* begin DOCUMENT PASSAGE *

Salomone: Time to reflect and look ahead
Let the fishing memories from the last year spur you on to make angling plans — right now — for the next
Fly fishing holds anglers in a different perspective. So many of our memories revolve around a common activity. As the calendar year crawls toward new numbers, fly fishers should assess their angling activity from the recent past. The cold, snow-crusted days are a good time to reflect on your year and look ahead.
The end of the year gives anglers time to assess the past 12 months and embrace the coming year. Plan for the fishing you will be taking in the new year. Often during the frigid months here in Colorado — and across the United States — thoughts of warm weather adventures take shape. It seems that everyone, no matter what your location, dreams of saltwater and sand during the winter.
But trips don’t just take form from thoughts. They take action and premeditation to come to fruition.

* end DOCUMENT PASSAGE *
* begin SUPPLIED DATA *

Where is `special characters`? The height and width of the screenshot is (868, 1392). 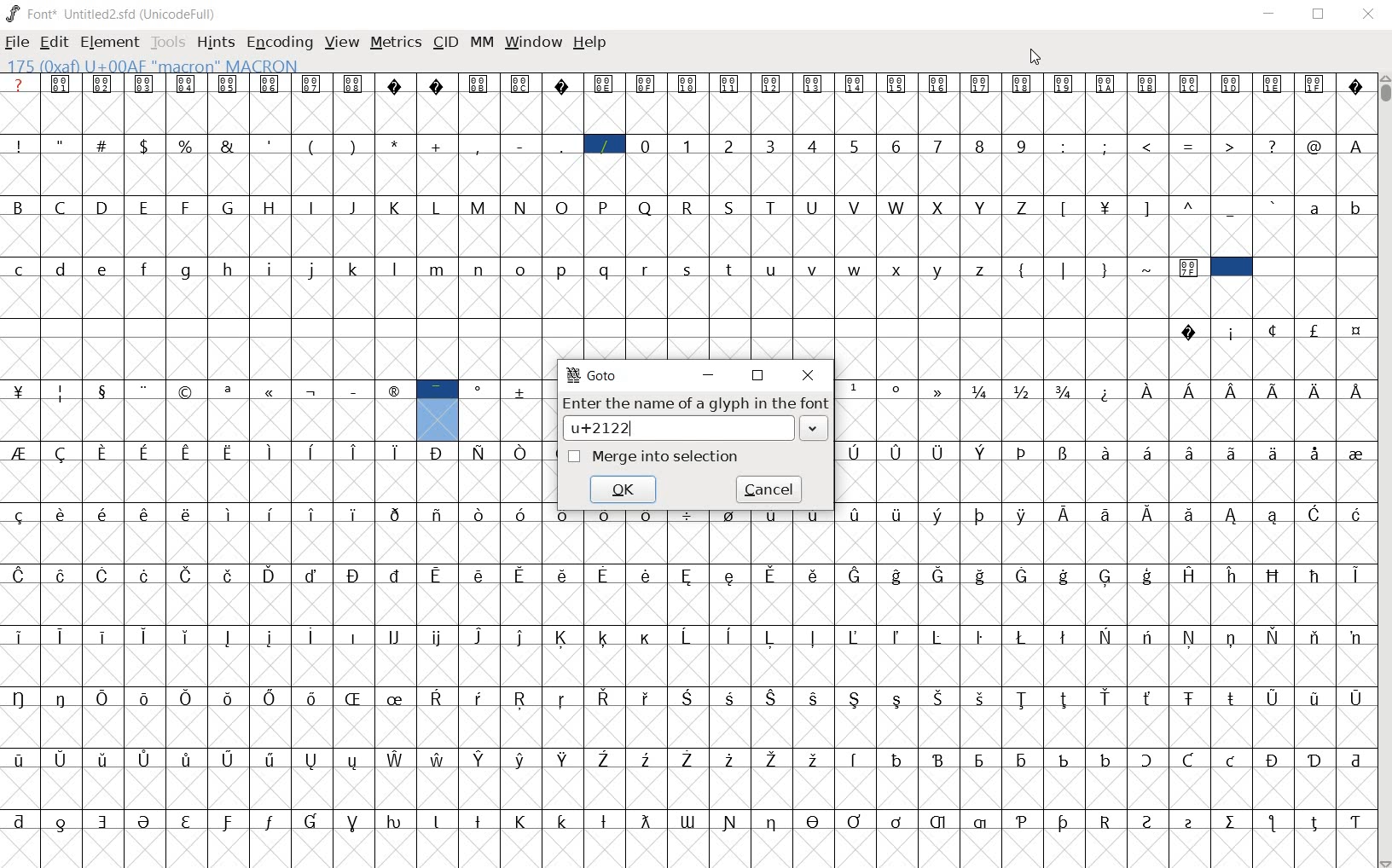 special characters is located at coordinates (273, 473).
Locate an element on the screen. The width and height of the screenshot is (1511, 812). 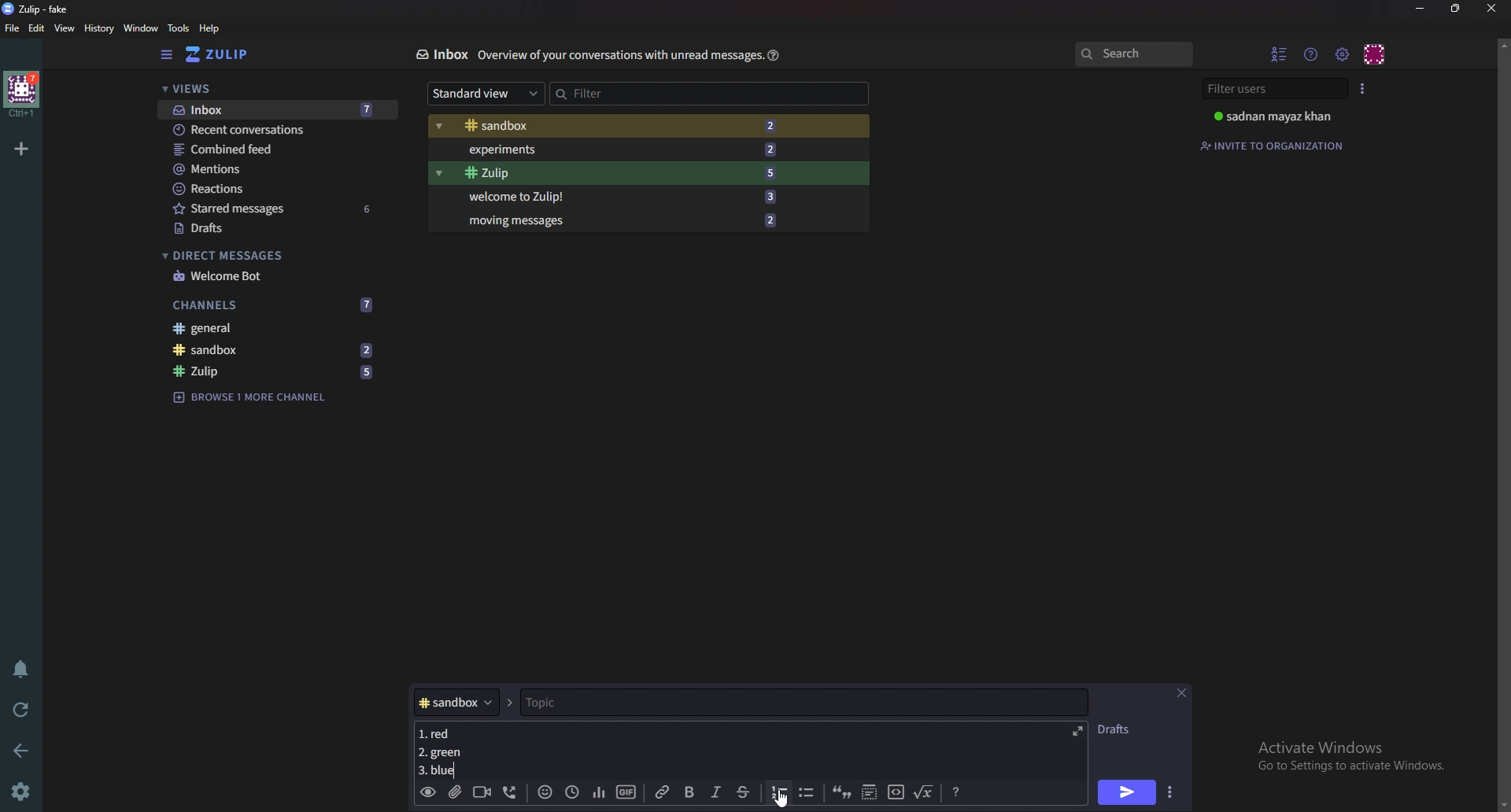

* end SUPPLIED DATA *

Extend the fly fishing column about looking back on the past year and planning the next, beginning right after its final sentence.

● ANSWER TO THE EXERCISE:
Make reservations and schedule air travel now as an incentive for months down the road. Rest assured: memories made during a warm weather trip you plan now will be the reflections you treasure next winter. Fly-fishing trips do not need to only revolve around destinations, but could be focused on building and broadening skills instead.
Long ago, fly anglers voluntarily gave up easier paths to fishing success. Fly fishing is difficult, with a lifelong learning curve and a breadth of unfathomable description. Experts — true masters in our game — are humble and always seek out more information to learn. Whether it is in fly tying, casting or entomology, fly fishing holds massive attraction for the mental factor alone.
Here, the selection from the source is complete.